--- START ---

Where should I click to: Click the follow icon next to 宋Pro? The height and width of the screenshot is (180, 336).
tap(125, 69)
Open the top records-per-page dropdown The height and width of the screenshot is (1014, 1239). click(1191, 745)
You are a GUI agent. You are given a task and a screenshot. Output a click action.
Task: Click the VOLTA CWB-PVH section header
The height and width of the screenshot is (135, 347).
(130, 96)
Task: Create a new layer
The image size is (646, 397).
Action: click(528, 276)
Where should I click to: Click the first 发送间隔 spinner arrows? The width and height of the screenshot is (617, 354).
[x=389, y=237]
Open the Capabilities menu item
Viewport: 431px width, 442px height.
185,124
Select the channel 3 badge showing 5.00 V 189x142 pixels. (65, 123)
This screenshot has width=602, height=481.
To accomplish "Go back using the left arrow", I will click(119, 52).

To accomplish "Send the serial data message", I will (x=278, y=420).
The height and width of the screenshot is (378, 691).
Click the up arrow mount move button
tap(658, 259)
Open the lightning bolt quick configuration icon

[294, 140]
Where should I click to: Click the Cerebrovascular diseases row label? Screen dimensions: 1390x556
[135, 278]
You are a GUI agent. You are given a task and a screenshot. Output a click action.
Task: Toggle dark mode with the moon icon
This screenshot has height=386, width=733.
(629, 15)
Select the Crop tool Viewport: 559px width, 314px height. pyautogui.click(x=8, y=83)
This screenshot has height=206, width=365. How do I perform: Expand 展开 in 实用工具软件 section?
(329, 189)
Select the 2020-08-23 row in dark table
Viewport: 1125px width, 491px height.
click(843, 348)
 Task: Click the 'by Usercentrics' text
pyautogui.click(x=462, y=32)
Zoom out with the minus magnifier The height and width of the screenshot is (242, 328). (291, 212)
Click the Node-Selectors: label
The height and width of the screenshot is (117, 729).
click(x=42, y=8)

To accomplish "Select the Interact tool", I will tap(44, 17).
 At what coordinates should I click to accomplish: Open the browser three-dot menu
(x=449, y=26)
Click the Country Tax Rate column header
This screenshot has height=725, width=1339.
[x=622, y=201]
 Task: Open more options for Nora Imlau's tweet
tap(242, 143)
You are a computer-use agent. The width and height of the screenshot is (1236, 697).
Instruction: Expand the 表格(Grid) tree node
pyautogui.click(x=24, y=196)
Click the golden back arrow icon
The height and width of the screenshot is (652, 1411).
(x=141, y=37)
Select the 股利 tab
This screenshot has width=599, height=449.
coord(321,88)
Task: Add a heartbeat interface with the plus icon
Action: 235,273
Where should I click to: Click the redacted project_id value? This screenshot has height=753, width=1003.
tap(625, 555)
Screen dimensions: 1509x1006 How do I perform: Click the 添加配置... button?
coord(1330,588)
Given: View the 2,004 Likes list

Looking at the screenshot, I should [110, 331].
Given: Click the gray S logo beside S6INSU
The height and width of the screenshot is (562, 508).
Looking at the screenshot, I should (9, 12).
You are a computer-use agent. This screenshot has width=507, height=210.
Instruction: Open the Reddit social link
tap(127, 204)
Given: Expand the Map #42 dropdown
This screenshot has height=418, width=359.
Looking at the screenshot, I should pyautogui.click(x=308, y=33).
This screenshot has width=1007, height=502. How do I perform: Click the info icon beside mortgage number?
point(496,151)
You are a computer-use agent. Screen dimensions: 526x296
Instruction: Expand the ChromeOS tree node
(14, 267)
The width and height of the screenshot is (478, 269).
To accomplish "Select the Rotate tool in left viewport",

--- END ---

How to complete this task >>
Would you please repeat exactly the lines above, starting at the line with "Zoom out with" and stopping at the line with "You are a computer-use agent. This", both included?

Solution >>
Zoom out with the minus magnifier The height and width of the screenshot is (242, 328). (291, 212)
Click the Node-Selectors: label
The height and width of the screenshot is (117, 729).
click(x=42, y=8)

To accomplish "Select the Interact tool", I will tap(44, 17).
 At what coordinates should I click to accomplish: Open the browser three-dot menu
(x=449, y=26)
Click the Country Tax Rate column header
This screenshot has height=725, width=1339.
[x=622, y=201]
 Task: Open more options for Nora Imlau's tweet
tap(242, 143)
You are a computer-use agent. The width and height of the screenshot is (1236, 697).
Instruction: Expand the 表格(Grid) tree node
pyautogui.click(x=24, y=196)
Click the golden back arrow icon
The height and width of the screenshot is (652, 1411).
(x=141, y=37)
Select the 股利 tab
This screenshot has width=599, height=449.
coord(321,88)
Task: Add a heartbeat interface with the plus icon
Action: 235,273
Where should I click to: Click the redacted project_id value? This screenshot has height=753, width=1003.
tap(625, 555)
Screen dimensions: 1509x1006 How do I perform: Click the 添加配置... button?
coord(1330,588)
Given: View the 2,004 Likes list

Looking at the screenshot, I should [110, 331].
Given: Click the gray S logo beside S6INSU
The height and width of the screenshot is (562, 508).
Looking at the screenshot, I should (9, 12).
You are a computer-use agent. This screenshot has width=507, height=210.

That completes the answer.